* TASK TO CARRY OUT
The lines below are to be quoted exactly, from the first through the one that contains "1567x784 pixels.".

-*-*-

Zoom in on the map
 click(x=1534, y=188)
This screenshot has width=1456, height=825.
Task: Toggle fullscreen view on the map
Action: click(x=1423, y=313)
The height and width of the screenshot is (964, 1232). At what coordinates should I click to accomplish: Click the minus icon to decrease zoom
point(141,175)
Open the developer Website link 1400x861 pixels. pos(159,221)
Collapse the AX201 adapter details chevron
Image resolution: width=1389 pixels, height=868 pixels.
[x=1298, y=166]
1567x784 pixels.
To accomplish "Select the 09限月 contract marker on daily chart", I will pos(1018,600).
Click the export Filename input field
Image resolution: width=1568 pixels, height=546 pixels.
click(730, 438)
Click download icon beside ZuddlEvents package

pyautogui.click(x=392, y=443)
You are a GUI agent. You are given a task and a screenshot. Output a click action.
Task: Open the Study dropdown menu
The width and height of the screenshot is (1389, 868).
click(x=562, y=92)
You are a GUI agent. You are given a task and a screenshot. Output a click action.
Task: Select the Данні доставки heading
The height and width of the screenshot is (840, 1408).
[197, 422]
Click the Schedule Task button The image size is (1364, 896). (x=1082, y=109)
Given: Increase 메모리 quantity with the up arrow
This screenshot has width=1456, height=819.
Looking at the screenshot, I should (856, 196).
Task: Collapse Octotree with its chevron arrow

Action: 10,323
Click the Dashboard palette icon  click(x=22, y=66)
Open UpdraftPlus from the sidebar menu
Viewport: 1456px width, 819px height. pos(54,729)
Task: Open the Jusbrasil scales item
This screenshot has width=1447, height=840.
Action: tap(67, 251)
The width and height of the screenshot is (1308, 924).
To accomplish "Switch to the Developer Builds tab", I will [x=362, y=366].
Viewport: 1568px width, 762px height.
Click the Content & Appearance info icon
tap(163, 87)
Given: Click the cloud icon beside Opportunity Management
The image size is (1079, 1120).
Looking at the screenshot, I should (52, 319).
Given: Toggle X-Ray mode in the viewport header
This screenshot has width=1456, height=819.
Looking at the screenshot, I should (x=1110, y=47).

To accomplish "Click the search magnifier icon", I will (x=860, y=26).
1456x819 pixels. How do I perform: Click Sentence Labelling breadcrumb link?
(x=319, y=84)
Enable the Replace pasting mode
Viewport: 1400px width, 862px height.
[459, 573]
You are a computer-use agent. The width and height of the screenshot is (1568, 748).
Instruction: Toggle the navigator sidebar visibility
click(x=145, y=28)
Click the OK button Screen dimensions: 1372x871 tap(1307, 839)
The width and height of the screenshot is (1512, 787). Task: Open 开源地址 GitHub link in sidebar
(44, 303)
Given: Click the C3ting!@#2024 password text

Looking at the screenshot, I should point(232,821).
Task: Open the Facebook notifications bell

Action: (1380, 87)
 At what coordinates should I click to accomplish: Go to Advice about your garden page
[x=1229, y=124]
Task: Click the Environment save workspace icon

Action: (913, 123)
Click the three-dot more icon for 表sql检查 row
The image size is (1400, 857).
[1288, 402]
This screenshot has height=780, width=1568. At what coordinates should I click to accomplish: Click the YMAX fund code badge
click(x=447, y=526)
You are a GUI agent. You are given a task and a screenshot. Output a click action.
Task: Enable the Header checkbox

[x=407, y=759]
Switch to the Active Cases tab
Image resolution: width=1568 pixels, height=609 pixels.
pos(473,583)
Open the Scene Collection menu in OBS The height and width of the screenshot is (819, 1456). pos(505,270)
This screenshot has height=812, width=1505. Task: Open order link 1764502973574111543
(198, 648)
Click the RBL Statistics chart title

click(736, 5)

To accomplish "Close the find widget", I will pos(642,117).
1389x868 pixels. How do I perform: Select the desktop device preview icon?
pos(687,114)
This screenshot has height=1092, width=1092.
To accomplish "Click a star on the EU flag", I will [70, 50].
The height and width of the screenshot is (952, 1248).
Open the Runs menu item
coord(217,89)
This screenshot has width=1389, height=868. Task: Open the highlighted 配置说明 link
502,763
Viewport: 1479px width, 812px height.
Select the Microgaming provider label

-*-*-

* FINISHED TASK
Zoom in on the map
 click(x=1534, y=188)
This screenshot has width=1456, height=825.
Task: Toggle fullscreen view on the map
Action: click(x=1423, y=313)
The height and width of the screenshot is (964, 1232). At what coordinates should I click to accomplish: Click the minus icon to decrease zoom
point(141,175)
Open the developer Website link 1400x861 pixels. pos(159,221)
Collapse the AX201 adapter details chevron
Image resolution: width=1389 pixels, height=868 pixels.
[x=1298, y=166]
1567x784 pixels.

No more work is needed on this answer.